• [Your instructions]
Scan the entries for the word "width", and copy every line where it appears.

Stored records:
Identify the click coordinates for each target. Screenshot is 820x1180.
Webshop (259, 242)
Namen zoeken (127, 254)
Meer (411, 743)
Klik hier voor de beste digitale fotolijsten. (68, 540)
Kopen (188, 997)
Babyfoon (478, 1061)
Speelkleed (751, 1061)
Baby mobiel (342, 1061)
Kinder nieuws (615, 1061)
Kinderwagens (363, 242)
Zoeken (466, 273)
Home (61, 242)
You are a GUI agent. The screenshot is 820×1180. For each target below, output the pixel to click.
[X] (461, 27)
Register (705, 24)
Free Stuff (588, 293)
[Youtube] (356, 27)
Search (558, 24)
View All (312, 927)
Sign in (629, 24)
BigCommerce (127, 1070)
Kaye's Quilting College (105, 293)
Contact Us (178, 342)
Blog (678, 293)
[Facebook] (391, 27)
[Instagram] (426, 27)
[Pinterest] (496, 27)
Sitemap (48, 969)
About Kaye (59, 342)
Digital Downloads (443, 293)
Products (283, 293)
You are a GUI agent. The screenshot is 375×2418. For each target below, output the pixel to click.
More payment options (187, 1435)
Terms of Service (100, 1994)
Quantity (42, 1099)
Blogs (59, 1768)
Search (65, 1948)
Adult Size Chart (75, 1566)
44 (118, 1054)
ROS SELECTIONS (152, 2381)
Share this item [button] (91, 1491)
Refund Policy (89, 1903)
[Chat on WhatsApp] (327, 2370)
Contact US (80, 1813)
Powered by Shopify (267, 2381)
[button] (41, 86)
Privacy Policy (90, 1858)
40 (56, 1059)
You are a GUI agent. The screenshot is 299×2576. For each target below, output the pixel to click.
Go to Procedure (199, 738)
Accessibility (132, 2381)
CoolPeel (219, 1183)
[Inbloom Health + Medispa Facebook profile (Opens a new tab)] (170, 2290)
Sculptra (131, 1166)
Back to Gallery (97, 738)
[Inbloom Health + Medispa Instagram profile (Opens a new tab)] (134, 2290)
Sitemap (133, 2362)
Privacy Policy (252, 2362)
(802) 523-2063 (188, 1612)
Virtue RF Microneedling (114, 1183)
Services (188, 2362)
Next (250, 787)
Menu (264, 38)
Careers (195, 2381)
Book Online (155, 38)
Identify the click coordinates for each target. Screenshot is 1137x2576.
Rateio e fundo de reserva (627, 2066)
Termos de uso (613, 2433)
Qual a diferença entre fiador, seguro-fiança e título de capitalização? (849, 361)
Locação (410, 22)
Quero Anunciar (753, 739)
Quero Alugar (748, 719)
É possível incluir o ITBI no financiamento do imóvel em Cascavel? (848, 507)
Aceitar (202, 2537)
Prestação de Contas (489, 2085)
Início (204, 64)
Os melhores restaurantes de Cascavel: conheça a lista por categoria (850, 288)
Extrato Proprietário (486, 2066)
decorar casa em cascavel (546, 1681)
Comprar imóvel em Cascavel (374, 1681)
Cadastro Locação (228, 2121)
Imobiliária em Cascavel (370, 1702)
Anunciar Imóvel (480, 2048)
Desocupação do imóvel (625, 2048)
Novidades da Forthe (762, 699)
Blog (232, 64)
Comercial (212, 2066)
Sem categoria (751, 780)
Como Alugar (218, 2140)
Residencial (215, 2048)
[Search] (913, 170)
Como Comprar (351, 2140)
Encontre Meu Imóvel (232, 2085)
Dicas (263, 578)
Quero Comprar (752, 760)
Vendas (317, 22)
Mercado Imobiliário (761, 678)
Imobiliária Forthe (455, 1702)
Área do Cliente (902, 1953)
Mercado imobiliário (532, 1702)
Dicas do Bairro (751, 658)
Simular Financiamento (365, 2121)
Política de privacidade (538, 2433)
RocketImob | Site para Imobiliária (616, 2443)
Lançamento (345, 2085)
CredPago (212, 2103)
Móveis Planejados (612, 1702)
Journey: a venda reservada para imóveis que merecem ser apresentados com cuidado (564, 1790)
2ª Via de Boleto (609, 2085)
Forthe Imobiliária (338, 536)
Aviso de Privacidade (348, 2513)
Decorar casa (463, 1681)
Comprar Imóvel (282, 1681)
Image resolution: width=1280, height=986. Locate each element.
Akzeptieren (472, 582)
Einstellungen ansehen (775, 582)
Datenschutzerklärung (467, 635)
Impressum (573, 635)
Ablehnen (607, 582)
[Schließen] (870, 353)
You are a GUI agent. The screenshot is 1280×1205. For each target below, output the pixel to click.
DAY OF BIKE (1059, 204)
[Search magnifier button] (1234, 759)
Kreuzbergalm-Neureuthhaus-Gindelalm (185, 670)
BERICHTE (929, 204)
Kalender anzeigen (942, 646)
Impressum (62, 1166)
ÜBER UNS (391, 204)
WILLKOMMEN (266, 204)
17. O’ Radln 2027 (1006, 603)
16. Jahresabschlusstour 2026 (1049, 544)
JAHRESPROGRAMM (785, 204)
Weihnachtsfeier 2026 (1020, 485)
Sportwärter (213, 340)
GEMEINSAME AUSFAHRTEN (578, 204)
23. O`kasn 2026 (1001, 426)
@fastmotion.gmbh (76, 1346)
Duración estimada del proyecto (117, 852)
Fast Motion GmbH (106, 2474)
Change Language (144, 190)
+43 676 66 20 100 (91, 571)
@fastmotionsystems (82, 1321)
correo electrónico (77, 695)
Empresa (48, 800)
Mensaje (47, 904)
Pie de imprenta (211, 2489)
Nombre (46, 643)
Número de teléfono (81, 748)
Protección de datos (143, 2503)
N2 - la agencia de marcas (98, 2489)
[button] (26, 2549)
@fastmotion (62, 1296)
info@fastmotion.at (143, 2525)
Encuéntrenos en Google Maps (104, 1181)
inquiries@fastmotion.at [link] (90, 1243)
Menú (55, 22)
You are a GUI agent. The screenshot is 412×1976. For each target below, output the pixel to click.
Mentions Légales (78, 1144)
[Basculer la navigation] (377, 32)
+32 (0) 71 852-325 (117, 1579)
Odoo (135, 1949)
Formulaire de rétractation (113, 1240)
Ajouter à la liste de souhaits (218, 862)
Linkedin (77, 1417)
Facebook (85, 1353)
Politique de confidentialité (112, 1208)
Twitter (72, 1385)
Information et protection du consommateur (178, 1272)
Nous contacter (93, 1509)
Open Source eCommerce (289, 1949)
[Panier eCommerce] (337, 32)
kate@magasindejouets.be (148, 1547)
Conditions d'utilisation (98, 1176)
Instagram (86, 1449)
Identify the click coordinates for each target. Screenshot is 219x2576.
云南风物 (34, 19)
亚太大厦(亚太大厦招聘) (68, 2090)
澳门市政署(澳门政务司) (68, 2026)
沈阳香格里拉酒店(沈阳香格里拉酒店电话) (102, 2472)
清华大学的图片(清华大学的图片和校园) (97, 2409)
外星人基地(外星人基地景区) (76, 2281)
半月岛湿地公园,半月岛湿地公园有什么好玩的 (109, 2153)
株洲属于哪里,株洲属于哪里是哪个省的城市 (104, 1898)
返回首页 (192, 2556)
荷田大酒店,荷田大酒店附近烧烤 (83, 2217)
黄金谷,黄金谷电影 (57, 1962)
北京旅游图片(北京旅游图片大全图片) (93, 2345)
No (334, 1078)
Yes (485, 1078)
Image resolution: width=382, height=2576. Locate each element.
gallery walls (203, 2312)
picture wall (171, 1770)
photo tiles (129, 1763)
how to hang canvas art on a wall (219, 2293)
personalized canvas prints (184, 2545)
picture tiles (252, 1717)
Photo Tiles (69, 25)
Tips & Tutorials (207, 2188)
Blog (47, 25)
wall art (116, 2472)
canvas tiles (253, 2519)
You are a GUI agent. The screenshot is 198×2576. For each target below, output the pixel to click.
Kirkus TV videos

• [Result of the exercise]
Image resolution: width=1280, height=986. Locate each element.
Image resolution: width=382, height=2576. Locate each element.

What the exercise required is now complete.